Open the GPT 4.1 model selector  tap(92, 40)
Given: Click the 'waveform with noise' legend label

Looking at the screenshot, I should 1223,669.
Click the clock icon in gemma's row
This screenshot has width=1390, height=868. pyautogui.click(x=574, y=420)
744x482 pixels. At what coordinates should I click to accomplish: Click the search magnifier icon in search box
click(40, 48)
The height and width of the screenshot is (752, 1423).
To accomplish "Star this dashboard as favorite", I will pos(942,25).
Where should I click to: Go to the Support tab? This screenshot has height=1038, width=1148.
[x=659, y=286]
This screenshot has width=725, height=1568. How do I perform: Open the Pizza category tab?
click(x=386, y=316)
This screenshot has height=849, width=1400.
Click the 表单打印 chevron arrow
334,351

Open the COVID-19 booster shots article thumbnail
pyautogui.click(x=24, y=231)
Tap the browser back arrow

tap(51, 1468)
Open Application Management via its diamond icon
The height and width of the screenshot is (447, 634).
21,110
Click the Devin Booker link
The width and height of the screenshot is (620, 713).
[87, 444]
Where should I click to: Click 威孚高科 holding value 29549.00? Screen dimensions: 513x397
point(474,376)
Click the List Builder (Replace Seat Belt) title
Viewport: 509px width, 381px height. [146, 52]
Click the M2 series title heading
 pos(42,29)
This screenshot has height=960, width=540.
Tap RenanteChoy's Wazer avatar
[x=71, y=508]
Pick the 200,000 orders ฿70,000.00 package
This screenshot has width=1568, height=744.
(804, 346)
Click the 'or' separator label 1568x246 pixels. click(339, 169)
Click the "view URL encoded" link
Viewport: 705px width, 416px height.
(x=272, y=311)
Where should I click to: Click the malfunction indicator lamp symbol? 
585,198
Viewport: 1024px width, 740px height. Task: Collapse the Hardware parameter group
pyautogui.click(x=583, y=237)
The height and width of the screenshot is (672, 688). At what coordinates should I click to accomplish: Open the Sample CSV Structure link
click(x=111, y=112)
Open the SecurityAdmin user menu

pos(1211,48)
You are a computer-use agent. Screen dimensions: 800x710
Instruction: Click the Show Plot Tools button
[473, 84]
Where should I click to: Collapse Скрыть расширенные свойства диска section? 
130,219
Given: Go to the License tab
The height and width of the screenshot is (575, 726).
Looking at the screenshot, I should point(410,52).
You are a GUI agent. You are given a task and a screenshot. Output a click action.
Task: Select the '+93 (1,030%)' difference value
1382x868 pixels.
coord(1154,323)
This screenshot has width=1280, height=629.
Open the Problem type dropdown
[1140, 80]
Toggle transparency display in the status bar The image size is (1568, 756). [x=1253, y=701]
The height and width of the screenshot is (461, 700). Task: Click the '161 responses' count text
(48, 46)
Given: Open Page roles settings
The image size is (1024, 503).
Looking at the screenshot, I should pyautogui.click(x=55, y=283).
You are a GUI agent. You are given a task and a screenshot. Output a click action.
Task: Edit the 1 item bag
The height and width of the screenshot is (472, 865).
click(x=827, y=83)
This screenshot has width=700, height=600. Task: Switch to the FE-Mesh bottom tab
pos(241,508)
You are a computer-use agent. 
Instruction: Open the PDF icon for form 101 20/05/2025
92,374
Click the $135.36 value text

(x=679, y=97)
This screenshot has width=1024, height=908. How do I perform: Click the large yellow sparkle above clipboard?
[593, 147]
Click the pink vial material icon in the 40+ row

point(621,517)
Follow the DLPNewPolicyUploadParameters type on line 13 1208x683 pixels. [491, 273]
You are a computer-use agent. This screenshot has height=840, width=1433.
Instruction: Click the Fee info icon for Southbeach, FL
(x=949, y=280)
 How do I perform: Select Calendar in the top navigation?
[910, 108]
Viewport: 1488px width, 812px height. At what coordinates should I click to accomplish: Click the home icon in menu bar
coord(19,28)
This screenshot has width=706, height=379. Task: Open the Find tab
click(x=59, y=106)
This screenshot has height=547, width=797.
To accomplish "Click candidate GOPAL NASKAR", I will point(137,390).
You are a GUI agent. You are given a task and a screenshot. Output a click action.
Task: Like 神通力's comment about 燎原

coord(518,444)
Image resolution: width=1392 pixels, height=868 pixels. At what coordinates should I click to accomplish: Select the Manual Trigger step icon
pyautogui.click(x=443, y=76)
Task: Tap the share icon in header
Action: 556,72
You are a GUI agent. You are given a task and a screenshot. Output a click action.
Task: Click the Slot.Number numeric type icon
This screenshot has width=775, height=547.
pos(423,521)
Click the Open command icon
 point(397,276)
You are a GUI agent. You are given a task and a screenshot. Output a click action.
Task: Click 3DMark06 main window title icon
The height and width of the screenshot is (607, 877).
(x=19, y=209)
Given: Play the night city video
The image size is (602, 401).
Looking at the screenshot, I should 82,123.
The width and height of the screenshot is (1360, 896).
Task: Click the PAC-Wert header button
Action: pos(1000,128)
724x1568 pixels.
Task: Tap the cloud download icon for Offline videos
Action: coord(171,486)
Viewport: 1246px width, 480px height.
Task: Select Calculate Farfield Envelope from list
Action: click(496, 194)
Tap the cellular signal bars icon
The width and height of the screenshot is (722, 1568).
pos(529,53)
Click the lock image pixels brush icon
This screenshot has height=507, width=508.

===

The number of lines in the records that include "computer" is what is needed, with no other words.

3